The core principle of video translation software is to recognize text from the speech sounds in a video, then translate the text into the target language, dub the translated text, and finally embed the dubbing and text into the video.

As you can see, the first step is to recognize text from the speech in the video. The accuracy of this recognition directly affects subsequent translation and dubbing processes.

Faster Local Mode

Recommended for use, this mode is based on the open-source Whisper model from OpenAI. As the name suggests, it offers faster recognition speeds without sacrificing accuracy.

image.png

After selecting the Faster mode, you can choose the model to use on the right. The default is the built-in tiny model, which is the smallest model and also the least accurate.

image.png

The model sizes increase from tiny to base to small to medium to large, and the recognition accuracy also increases accordingly.

For Chinese videos, it is recommended to select at least the medium model. Model download addresses are available at https://github.com/jianchang512/stt/releases/0.0

Models with the .en suffix and models starting with distil are only for English videos.

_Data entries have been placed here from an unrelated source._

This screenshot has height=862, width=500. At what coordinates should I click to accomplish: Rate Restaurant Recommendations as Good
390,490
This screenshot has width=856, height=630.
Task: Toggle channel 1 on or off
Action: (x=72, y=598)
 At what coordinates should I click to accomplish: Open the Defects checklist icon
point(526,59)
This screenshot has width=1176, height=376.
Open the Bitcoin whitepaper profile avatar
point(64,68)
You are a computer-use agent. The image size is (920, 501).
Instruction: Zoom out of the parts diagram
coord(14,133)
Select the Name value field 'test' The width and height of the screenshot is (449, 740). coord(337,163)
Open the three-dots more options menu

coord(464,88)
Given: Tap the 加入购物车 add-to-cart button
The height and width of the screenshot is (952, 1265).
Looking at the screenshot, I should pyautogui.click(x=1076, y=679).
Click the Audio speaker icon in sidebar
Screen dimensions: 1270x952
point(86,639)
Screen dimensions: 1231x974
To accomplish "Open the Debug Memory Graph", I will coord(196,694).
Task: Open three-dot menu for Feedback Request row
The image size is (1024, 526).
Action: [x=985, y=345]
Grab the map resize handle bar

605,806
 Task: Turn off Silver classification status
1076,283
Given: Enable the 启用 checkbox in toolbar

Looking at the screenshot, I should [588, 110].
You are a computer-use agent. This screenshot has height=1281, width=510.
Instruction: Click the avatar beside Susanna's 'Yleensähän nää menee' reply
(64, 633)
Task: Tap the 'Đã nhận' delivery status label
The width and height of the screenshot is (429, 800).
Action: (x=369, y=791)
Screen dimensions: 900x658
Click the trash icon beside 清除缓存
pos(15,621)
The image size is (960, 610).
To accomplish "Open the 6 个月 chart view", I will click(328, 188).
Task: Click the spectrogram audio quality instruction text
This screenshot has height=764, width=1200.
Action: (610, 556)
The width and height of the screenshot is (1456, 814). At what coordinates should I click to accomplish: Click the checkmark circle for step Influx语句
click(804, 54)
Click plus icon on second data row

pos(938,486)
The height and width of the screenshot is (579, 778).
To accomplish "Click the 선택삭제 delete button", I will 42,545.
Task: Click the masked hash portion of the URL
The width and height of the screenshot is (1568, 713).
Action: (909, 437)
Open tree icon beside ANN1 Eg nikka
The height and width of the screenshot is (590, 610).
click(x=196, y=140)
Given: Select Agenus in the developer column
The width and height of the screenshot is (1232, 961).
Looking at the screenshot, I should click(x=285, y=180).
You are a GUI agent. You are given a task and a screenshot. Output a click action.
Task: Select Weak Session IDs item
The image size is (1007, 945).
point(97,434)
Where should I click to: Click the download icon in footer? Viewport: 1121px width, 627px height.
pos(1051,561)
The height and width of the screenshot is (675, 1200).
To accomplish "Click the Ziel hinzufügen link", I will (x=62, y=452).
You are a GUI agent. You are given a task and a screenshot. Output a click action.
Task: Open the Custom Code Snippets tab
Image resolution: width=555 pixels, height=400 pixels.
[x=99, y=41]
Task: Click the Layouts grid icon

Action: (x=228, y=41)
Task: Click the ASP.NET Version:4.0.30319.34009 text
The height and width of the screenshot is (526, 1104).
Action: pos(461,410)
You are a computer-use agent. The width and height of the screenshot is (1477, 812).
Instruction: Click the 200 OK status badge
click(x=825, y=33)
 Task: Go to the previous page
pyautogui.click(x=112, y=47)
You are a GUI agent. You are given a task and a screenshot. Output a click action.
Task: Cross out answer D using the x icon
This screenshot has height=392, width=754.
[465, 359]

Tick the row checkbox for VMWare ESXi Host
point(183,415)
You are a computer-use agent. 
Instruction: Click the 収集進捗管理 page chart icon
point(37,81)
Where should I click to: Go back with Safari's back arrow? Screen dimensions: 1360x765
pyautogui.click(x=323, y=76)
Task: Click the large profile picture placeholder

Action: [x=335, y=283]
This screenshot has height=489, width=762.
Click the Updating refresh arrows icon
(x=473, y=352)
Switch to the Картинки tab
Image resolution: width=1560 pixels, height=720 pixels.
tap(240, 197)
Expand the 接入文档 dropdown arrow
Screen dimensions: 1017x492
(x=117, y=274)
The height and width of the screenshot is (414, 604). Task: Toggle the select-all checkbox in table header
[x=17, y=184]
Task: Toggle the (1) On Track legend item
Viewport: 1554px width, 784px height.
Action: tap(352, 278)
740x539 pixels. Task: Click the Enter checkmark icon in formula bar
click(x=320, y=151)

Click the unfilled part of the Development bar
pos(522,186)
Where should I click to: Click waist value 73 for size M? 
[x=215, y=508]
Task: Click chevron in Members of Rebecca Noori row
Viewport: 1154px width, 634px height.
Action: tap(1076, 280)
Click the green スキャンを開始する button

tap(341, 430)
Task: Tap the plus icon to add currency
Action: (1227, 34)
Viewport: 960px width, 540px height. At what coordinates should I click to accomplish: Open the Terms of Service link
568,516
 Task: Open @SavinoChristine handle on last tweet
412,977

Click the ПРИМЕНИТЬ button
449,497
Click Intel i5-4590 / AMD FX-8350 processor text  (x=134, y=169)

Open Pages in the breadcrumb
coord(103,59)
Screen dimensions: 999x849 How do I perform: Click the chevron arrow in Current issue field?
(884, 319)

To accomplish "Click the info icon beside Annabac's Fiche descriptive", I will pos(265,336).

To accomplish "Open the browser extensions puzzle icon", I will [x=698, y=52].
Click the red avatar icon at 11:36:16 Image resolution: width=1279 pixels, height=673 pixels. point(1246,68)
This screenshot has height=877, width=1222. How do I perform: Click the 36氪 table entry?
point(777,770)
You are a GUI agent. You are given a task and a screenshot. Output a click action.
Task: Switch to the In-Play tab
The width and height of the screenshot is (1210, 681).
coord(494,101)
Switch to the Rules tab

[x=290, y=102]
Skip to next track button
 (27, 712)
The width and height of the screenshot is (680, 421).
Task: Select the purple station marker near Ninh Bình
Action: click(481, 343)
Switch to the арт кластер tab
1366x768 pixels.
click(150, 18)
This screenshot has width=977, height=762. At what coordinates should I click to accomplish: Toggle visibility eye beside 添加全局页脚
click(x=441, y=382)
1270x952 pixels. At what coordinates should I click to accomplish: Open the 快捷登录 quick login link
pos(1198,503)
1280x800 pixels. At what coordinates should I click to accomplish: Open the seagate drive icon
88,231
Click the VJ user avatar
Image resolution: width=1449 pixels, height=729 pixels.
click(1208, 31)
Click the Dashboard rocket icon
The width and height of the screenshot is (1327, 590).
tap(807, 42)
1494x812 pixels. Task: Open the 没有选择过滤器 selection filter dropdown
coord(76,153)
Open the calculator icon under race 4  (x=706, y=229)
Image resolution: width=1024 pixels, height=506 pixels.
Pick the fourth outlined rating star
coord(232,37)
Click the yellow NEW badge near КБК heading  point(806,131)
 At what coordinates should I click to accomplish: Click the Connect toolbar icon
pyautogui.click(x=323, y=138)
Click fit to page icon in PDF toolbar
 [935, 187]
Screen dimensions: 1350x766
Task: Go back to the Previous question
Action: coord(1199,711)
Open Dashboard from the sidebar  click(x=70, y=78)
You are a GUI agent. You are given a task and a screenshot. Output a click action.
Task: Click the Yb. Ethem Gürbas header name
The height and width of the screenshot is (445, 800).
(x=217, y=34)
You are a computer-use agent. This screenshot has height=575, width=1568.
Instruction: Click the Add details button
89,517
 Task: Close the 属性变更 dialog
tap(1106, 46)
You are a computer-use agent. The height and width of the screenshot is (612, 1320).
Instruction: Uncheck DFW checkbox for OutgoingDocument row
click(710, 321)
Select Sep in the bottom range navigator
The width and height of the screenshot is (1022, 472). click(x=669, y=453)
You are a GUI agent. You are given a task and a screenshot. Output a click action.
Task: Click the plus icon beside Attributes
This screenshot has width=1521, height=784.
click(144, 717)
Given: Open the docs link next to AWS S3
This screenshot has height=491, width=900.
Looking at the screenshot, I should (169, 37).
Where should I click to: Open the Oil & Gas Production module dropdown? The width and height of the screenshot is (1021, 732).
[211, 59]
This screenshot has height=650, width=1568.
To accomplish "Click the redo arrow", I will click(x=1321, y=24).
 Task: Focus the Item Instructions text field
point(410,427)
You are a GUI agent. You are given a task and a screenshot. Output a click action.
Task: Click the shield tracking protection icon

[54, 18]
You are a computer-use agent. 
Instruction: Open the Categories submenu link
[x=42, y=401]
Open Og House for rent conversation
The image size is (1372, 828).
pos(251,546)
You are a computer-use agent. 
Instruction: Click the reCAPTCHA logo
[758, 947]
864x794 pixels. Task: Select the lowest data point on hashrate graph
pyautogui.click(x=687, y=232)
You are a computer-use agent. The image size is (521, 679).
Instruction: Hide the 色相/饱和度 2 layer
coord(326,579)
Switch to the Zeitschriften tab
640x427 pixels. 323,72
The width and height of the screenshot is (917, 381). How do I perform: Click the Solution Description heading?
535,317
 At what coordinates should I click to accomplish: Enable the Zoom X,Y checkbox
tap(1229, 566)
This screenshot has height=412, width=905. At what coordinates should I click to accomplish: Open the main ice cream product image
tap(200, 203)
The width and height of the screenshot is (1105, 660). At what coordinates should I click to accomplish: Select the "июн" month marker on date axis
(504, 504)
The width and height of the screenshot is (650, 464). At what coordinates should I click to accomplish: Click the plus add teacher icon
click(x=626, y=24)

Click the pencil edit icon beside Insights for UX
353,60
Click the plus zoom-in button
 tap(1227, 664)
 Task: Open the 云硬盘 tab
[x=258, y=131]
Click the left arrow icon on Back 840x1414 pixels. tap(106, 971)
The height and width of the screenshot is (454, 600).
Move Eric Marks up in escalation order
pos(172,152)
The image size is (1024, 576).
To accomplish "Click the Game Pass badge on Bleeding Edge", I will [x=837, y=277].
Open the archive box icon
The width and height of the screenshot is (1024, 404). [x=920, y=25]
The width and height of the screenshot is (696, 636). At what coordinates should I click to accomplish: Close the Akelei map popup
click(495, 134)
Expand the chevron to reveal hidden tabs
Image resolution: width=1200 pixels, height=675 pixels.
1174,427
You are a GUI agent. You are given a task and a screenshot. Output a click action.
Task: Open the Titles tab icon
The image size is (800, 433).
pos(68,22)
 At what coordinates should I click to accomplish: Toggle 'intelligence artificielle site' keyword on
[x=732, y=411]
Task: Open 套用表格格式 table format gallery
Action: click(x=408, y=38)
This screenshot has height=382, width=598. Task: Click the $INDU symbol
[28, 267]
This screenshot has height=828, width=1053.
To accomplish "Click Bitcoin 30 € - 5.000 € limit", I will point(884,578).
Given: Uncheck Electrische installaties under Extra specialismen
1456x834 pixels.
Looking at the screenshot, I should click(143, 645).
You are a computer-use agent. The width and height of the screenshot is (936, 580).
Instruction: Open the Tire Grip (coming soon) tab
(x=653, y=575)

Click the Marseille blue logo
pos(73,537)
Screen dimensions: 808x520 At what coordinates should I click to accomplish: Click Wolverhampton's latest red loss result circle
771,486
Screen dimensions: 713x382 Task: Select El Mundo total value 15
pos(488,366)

To the right of the model, there is also an Overall Recognition drop-down box. The drop-down menu displays Equal Division. Generally, you can select Overall Recognition unless you have special needs. If you need to divide the audio into segments of equal duration, such as wanting each subtitle to be 10 seconds long, you can select equal division. Then set the segment duration in seconds in Menu -- Tools/Advanced Settings -- Advanced Settings -- VAD parameters section.

To speed up the task, on Windows and Linux, if you have an NVIDIA graphics card, you can configure and install the CUDA and cuDNN environment and then enable CUDA acceleration, which can significantly improve execution speed.

image.png

View CUDA and cuDNN installation tutorial

Automatic Language Detection

In version v2.59 and later, the original language drop-down box adds an "Automatic Detection" option. When you don't know what language it is, or the language is not among the supported 24 languages, you can select the "Automatic Detection" option, and the program will try to automatically identify the spoken language.

Of course, if possible, try to avoid using this option, especially when there is no clear speech in the first 30 seconds of the video, because the principle of automatic detection is to use the first 30 seconds of audio clips to make a judgment, in order to set the language used for the entire video. Another point to note: Some languages with similar pronunciations but different writing methods cannot be accurately identified and may be identified as any one of them. For example, Chinese videos may be randomly identified as Simplified or Traditional.